Upon publication—and somewhat belying the notion that Fitzgerald's most famous novel had not been enthusiastically received—The New York Times wrote, "The publication of this volume of short stories might easily have been an anti-climax after the perfection and success of The Great Gatsby of last Spring. A novel so widely praised — by people whose recognition counts — is stiff competition. It is even something of a problem for a reviewer to find new and different words to properly grace the occasion. It must be said that the collection as a whole is not sustained to the high excellence of The Great Gatsby, but it has stories of fine insight and finished craft."
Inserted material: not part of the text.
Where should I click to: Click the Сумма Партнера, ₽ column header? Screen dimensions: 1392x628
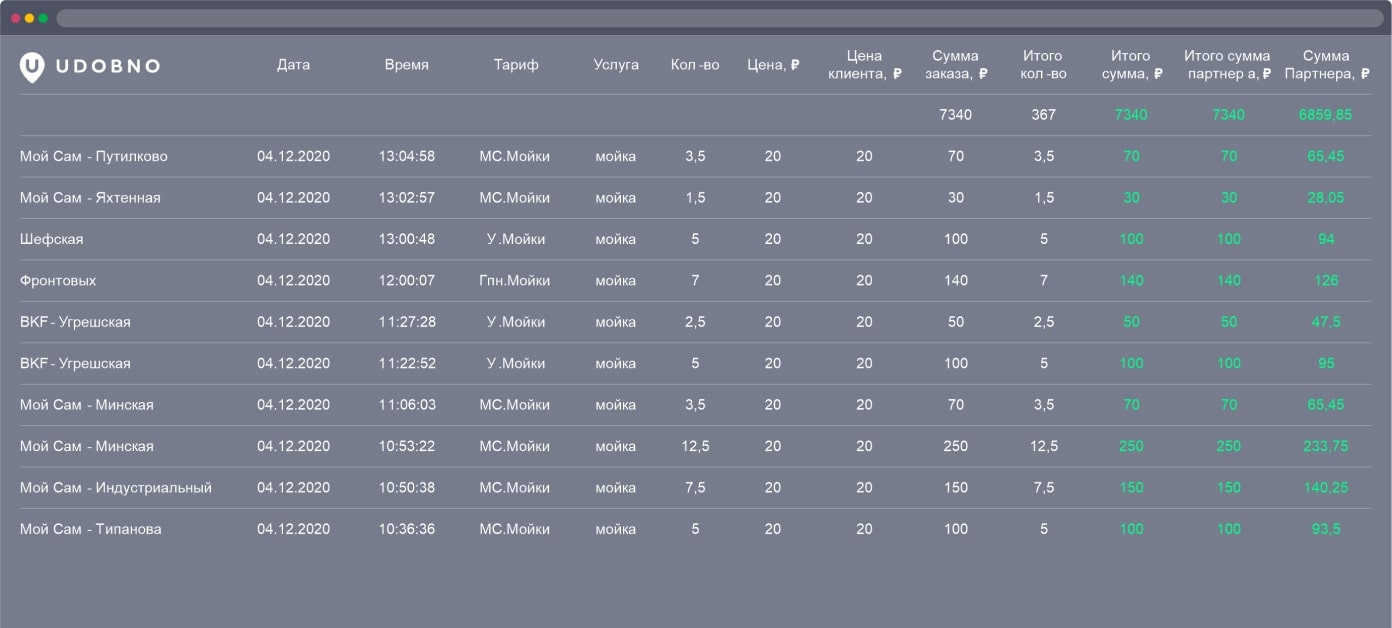(x=1325, y=65)
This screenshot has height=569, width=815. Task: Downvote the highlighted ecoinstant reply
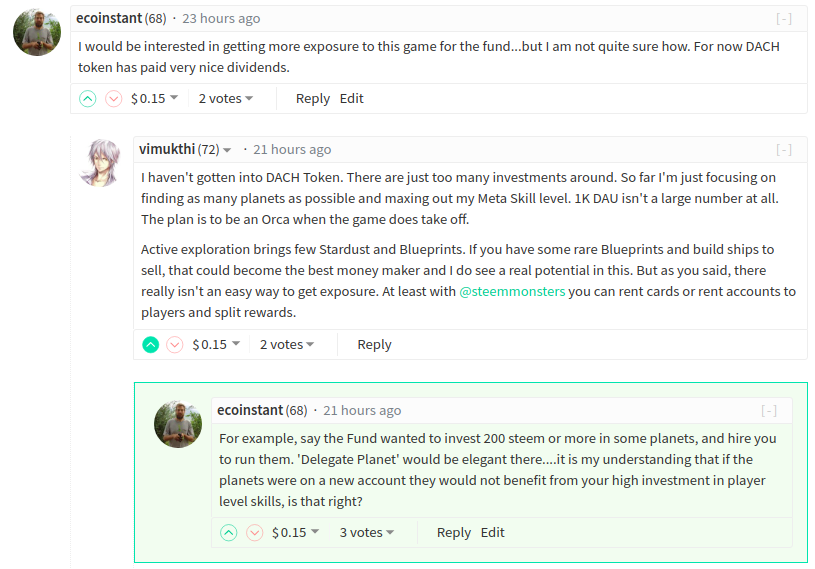tap(255, 533)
Ironically, in a letter nine months earlier, Fitzgerald had advised his editor Max Perkins against publicizing the book through the newspaper. "Rather not use advertising appropriation in Times—people who read Times Book Review won't be interested in me."

== Critical appraisal ==
In a letter to Scribner's editor-in-chief Maxwell Perkins, Fitzgerald explained that "seven of the stories deal with young men of my generation in rather unhappy moods" to justify his choice for the collections' title. Biographer John Kuehl notes that the volume's title reflects with precision the final years of Fitzgerald's youth in the late 1920s: "All the Sad Young Men captures in a phrase the feeling he had in losing the most vibrant experiences of his life before age took them away."

Biographer Kenneth Eble ranks three stories—"The Rich Boy," "Winter Dreams," and "Absolution"—as "worth including" in the collection and "among the better ones in all his short fiction." The other selections are reminiscent of Fitzgerald's "contrived magazine fiction." According to Eble, the author himself characterized some of the short fiction as "cheap and without the spontaneity of my first work."